Reputation: 4518
I am trying to extract the number 808
from this hyperlink:
<a class="a-link-normal feedback-detail-description" href="#"><b>100% positive</b> in the last 12 months (808 ratings)</a>
I have written the code below and it returns []
. I am not sure what I have to add to extract the number 808
as easy as possible.
Will highly appreciate some input!
seller_feedback_span = soup.findAll("div", {"class": "a-link-normal feedback-detail-description"})
print(seller_feedback_span)
Upvotes: 0
Views: 61
Reputation: 92854
With soup.select
feature and specific regex pattern:
from bs4 import BeautifulSoup
import re
html_data = '''<a class="a-link-normal feedback-detail-description" href="#">
<b>100% positive</b> in the last 12 months (808 ratings)</a>'''
soup = BeautifulSoup(html_data, 'html.parser')
seller_feedback_span = soup.select("a.a-link-normal.feedback-detail-description b")

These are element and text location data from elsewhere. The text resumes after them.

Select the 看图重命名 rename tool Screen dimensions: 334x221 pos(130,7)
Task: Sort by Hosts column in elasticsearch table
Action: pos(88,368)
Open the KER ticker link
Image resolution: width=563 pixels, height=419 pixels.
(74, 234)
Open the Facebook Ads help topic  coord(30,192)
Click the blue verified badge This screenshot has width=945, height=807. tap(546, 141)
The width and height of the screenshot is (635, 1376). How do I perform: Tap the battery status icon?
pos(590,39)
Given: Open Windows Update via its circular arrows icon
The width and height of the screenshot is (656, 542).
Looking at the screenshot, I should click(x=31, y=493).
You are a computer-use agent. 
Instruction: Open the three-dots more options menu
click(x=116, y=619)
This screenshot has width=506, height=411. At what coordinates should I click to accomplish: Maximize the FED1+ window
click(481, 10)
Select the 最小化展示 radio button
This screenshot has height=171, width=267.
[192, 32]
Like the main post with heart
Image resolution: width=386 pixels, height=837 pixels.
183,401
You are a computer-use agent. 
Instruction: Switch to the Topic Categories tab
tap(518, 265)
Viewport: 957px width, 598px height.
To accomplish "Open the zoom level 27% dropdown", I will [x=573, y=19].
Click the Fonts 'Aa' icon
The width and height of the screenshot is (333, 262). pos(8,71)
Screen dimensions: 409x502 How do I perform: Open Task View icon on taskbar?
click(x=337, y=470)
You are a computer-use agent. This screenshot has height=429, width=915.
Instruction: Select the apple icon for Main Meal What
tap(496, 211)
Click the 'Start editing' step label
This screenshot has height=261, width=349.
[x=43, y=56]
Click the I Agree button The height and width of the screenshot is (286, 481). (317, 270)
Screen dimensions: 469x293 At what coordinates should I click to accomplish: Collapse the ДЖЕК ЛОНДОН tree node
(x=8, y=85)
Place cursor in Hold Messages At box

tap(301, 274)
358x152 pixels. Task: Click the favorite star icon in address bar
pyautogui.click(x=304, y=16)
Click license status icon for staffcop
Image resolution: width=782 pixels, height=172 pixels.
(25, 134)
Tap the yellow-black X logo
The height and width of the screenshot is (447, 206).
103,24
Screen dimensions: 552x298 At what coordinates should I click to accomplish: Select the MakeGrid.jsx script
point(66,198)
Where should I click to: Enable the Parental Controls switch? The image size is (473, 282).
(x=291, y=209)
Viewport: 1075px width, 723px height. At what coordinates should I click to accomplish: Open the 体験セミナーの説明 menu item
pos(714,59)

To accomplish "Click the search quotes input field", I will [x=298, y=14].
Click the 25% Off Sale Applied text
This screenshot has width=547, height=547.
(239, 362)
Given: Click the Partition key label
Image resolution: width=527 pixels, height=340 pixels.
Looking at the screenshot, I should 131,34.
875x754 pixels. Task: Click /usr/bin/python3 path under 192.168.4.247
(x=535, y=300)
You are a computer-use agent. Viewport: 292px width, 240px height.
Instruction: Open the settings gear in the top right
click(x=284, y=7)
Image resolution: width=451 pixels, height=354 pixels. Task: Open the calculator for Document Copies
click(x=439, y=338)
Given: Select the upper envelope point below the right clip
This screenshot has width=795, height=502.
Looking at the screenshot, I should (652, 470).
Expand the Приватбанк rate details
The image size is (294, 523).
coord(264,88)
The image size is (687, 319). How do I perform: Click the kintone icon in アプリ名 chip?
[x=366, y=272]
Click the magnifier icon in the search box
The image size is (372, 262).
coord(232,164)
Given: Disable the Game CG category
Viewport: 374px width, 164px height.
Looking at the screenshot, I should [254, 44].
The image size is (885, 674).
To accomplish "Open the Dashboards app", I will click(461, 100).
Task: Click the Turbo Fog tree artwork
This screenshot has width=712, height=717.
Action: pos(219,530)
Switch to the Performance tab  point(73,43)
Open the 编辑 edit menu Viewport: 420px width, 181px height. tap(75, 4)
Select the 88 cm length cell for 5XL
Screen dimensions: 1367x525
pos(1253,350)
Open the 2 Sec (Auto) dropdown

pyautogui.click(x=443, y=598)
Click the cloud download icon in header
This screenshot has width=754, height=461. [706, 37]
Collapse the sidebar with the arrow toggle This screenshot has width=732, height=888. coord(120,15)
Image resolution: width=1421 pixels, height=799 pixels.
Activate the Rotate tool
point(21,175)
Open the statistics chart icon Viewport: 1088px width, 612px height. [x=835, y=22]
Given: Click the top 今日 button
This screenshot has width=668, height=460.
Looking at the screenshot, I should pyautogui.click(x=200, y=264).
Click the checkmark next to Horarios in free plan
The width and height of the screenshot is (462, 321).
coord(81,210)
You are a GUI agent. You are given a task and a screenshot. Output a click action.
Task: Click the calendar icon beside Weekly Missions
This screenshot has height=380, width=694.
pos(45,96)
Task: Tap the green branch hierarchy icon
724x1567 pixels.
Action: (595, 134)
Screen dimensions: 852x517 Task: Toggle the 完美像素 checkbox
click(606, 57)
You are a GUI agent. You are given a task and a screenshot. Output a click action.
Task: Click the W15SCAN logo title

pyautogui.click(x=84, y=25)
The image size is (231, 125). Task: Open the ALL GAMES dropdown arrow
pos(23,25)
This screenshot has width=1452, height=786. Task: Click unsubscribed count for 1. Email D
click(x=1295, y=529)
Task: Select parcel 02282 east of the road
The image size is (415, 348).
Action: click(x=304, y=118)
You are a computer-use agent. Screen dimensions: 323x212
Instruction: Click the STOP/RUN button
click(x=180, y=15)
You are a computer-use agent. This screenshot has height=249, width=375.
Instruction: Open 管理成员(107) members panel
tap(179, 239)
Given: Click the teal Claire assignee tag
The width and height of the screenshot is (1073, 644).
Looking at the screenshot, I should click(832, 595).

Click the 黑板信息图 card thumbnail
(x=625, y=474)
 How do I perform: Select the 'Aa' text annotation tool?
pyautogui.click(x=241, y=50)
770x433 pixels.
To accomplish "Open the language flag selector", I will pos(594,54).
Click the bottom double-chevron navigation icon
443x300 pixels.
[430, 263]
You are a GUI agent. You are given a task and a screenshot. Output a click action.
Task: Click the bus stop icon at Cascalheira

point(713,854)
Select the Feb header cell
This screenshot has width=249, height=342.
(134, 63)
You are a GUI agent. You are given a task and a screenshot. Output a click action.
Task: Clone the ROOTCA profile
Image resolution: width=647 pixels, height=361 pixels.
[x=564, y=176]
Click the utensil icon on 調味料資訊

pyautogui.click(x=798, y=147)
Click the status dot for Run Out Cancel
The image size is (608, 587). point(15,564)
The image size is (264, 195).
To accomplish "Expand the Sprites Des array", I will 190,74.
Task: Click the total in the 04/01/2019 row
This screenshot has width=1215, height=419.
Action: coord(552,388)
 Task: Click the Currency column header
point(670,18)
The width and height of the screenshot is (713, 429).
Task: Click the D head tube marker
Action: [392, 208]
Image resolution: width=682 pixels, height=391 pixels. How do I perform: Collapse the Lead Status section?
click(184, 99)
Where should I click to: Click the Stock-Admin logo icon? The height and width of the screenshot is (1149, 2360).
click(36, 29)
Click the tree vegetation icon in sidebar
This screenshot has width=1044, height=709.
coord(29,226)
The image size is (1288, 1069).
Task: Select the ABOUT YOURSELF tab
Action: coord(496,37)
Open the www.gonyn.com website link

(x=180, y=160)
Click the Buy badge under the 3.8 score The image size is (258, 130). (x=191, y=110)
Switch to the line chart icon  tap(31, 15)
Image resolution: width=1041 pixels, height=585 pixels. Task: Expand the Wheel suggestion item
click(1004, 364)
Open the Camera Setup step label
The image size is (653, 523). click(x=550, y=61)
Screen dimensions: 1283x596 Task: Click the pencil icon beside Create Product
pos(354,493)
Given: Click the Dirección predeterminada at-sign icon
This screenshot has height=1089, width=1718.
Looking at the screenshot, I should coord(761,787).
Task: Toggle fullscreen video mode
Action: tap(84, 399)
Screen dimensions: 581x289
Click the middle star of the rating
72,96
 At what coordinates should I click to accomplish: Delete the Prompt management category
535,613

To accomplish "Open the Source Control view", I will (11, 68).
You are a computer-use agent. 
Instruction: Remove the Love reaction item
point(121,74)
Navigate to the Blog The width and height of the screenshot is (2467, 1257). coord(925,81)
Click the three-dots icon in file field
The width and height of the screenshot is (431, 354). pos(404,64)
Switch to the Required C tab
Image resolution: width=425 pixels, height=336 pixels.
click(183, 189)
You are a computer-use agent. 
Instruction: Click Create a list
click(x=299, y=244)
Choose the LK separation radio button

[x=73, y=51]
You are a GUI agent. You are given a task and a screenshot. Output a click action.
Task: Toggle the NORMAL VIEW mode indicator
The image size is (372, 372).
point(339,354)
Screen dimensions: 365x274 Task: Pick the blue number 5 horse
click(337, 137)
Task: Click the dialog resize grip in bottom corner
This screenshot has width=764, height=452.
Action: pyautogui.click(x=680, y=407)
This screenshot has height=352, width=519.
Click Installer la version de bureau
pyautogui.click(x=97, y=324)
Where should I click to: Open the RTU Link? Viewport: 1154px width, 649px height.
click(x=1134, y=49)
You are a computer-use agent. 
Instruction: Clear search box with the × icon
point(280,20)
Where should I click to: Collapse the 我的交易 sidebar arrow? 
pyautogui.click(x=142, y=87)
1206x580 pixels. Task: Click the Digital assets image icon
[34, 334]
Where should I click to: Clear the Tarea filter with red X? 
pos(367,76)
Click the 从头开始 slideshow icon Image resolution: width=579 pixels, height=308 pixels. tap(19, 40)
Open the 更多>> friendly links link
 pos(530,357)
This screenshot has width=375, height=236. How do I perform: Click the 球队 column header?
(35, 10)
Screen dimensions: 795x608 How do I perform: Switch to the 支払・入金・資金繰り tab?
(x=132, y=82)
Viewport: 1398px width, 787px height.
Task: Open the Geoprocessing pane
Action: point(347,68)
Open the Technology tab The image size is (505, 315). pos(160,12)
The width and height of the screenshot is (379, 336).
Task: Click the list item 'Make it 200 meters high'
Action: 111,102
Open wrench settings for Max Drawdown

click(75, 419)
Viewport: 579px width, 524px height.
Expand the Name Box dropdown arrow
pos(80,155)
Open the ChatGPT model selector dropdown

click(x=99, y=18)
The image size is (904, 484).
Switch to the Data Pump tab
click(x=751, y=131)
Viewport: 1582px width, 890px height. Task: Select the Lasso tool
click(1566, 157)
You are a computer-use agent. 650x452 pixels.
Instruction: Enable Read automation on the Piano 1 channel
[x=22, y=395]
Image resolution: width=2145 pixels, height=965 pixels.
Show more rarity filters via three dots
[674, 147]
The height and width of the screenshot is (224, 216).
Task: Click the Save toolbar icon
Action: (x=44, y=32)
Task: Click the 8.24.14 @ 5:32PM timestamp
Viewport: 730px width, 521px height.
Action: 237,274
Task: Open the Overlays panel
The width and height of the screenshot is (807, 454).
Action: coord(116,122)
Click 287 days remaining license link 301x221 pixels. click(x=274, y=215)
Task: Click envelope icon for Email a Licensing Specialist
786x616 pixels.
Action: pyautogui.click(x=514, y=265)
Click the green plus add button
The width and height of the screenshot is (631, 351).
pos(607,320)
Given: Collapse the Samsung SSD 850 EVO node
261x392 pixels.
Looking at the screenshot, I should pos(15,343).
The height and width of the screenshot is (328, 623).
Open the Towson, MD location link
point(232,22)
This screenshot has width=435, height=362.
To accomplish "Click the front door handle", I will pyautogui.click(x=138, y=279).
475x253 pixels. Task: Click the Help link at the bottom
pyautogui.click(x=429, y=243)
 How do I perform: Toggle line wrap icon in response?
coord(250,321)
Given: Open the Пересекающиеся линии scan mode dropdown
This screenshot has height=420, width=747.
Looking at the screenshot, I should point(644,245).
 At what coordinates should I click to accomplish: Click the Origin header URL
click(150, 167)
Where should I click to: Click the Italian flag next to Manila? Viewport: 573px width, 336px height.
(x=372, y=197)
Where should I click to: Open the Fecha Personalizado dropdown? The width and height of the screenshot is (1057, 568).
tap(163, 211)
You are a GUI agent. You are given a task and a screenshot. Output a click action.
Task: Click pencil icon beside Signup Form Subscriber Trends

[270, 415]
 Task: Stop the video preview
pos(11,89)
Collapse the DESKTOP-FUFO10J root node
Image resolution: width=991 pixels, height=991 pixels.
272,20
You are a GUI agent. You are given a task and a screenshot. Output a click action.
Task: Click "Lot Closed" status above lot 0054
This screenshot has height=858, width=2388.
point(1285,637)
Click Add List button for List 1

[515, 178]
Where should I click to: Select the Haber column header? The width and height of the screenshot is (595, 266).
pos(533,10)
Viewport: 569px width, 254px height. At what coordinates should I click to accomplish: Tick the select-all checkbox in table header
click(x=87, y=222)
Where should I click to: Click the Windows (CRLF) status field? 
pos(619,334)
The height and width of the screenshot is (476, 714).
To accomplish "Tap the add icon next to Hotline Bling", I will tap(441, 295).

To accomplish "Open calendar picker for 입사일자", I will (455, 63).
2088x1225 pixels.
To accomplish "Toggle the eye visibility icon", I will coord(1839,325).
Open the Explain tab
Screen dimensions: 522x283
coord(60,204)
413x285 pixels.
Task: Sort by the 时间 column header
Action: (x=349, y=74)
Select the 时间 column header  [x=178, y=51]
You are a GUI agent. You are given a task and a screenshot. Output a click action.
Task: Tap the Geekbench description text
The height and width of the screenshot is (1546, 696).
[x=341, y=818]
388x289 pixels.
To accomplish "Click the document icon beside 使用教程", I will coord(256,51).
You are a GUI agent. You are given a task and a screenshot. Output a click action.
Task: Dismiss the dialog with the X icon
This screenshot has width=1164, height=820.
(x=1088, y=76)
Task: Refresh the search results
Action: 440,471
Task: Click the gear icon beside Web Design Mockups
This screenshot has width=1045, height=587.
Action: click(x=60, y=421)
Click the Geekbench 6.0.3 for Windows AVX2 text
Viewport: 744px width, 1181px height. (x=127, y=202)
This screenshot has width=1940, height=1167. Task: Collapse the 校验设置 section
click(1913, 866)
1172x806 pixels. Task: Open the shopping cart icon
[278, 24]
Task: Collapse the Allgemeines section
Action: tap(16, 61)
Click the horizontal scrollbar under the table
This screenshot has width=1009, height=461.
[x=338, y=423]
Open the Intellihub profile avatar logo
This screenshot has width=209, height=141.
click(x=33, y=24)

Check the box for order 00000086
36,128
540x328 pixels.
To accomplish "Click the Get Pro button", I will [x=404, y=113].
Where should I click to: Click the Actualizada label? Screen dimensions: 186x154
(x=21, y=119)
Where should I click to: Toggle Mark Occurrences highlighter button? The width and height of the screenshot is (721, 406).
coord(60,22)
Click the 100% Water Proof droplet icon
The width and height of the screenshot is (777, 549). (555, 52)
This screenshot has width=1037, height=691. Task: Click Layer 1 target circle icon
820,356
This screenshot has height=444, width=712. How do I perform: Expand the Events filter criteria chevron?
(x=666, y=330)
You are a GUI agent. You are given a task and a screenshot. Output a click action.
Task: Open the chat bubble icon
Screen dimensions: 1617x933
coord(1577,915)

rating = re.search(r'\d+(?=\s*ratings)', seller_feedback_span[0].nextSibling).group()
print(rating) # 808
Upvotes: 0
Reputation: 33384
Use CSS selector which fast in retrieving data:
from bs4 import BeautifulSoup
data='''<a class="a-link-normal feedback-detail-description" href="#"><b>100% positive</b> in the last 12 months (808 ratings)</a>'''
soup=BeautifulSoup(data,'html.parser')
item=soup.select_one('.feedback-detail-description').text.split('(')[1].split('ratings')[0].strip()
print(item)
Output:
808
Upvotes: 1
Reputation: 28595
html = '''<a class="a-link-normal feedback-detail-description" href="#"><b>100% positive</b> in the last 12 months (808 ratings)</a>'''
from bs4 import BeautifulSoup
soup = BeautifulSoup(html, 'html.parser')
seller_feedback_span = soup.findAll("a", {"class": "a-link-normal feedback-detail-description"})
#print(seller_feedback_span)
for feedback in seller_feedback_span:
rating = feedback.text.split('(')[-1].split('ratings')[0].strip()
print (rating)
Output:
print (rating)
808
Upvotes: 1